I was wondering how i should go about writing an XML data layer for a fairly simple php web site. The reasons for this are:
db server is not available.
Simple data schema that can be expressed in xml.
I like the idea of having a self contained app, without server dependencies.
I would possibly want to abstract it to a small framework for reuse in other projects.
The schema resembles a simple book catalog with a few lookup tables plus i18n. So, it is quite simple to express.
The size of the main xml file is in the range of 100kb to 15mb. But it could grow at some point to ~100mb.
I am actually considering extending my model classes to handle xml data.
Currently I fetch data with a combination of XMLReader and SimpleXml, like this:
public function find($xpath){
while($this->xml_reader->read()){
if($this->xml_reader->nodeType===XMLREADER::ELEMENT &&
$this->xml_reader->localName == 'book' ){
$node = $this->xml_reader->expand();
$dom = new DOMDocument();
$n = $dom->importNode($node, true);
$dom->appendChild($n);
$sx = simplexml_import_dom($n);
// xpath returns an array
$res = $sx->xpath($xpath);
if(isset($res[0]) && $res[0]){
$this->results[] = $res;
}
}
return $this->results;
}
So, instead of loading the whole xml file in memory, I create a SimpleXml object for each section and run an xpath query on that object. The function returns an array of SimpleXml objects. For conservative search I would probably break on first found item.
The questions i have to ask are:
Would you consider this as a viable solution, even for a medium to large data store?
Are there any considerations/patterns to keep in mind, when handling XML in PHP?
Does the above code scale for large files (100mb)?
Can inserts and updates in large xml files be handled in a low overhead manner?
Would you suggest an alternative data format as a better option?
If you have a saw and you need to
pound in a nail, don't use the
saw. Get a hammer. (folk saying)
In other words, if you want a data store, use a data-base, not a markup language.
PHP has good support for various database systems via PDO; for small data sets, you can use SQLite, which doesn't need a server (it is stored in a normal file). Later, should you need to switch to a full-featured database, it is quite simple.
To answer your questions:
Viable solution - no, definitely not. XML has its purposes, but simulating a database is not one, not even for a small data set.
With XML, you're shuffling strings around, all the time. That might be just bearable on read, but is a real nightmare on write (slow to parse,large memory footprint, etc.). While you could subvert XML to work as a data store, it is simply the wrong tool for the job.
No (everything will take forever, if you don't run out of memory before that).
No, for many reasons (locking, re-writing the whole XML-string/file, not to mention memory again).
5a. SQLite was designed with very small and simple databases in mind - simple, no server dependencies (the db is contained in one file). As #Robert Gould points out in a comment, it doesn't scale for larger applications, but then
5b. for a medium to large data store, consider a relational database (and it is usually easier to switch databases than to switch from XML to a database).
No, it won't scale. It's not feasible.
You'd be better off using e.g. SQLite. You don't need a server, it's bundled in with PHP by default and stores data in regular files.
I would go with SQLite instead, which is perfect for small websites and x-copy style deployments.
XML-based data storage won't scale well.
"SQLite is an ACID-compliant embedded relational database management system contained in a relatively small (~225 kB) C programming library. The source code for SQLite is in the public domain.

### ENTRIES PROVIDED
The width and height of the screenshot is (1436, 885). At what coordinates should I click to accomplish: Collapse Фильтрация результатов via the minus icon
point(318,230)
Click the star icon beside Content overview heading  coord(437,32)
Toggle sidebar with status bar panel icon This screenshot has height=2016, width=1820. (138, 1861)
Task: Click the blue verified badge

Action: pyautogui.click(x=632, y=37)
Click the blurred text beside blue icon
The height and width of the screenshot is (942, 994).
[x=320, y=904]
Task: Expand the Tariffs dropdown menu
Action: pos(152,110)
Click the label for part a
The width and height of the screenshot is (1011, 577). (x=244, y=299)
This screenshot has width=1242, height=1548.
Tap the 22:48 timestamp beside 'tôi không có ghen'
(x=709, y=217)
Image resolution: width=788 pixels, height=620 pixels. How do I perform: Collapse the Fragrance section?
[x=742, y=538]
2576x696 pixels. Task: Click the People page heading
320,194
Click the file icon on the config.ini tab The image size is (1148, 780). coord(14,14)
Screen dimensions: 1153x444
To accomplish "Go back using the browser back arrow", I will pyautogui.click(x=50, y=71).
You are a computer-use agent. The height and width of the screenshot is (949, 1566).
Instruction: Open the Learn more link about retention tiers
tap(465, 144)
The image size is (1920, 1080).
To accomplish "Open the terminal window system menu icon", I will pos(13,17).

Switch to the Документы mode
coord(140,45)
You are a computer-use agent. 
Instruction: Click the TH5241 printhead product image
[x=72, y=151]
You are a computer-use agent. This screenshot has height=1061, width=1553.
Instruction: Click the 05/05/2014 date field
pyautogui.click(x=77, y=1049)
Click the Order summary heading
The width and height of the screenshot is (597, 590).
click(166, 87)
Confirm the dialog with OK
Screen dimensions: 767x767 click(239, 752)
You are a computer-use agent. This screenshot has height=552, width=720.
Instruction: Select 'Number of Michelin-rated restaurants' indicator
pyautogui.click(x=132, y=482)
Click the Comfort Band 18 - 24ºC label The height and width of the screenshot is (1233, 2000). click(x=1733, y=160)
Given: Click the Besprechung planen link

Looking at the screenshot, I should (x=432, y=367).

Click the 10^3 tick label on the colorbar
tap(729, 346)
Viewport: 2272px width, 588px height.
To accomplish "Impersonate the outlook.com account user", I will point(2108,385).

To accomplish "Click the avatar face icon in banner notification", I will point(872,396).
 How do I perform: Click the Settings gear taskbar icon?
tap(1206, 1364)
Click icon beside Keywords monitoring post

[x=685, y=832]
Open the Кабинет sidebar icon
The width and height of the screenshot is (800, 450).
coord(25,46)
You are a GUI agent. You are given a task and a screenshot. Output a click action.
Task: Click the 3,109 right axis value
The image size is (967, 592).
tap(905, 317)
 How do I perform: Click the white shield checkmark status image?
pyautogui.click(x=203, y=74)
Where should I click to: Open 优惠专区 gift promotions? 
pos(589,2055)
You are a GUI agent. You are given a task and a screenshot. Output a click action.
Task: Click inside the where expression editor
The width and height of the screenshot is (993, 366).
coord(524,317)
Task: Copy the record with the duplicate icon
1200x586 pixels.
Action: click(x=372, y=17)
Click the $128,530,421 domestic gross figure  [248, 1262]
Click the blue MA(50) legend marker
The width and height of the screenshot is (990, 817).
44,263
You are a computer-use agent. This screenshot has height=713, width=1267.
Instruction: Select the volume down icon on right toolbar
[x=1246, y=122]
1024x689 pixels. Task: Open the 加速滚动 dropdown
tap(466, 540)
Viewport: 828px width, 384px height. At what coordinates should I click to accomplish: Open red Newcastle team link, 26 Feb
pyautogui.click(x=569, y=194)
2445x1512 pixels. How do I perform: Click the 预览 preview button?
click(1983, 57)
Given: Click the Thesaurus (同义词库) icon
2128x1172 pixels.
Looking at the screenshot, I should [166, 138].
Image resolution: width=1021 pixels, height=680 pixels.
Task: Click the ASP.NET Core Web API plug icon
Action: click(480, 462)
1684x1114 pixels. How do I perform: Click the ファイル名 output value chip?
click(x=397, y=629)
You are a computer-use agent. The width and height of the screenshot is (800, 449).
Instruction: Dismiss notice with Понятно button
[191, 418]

### WHAT TO WORK ON
a - In the thread about an XML data layer for a PHP site, what size range does the main XML file currently fall in?
b - From the XML data layer thread, return the passage between "I was wondering" and "simple to express.", inclusive.
The entries come from a different source than the thread.

### SOLUTIONS PER TASK
a - It is between 100kb and 15mb.

b -
I was wondering how i should go about writing an XML data layer for a fairly simple php web site. The reasons for this are:
db server is not available.
Simple data schema that can be expressed in xml.
I like the idea of having a self contained app, without server dependencies.
I would possibly want to abstract it to a small framework for reuse in other projects.
The schema resembles a simple book catalog with a few lookup tables plus i18n. So, it is quite simple to express.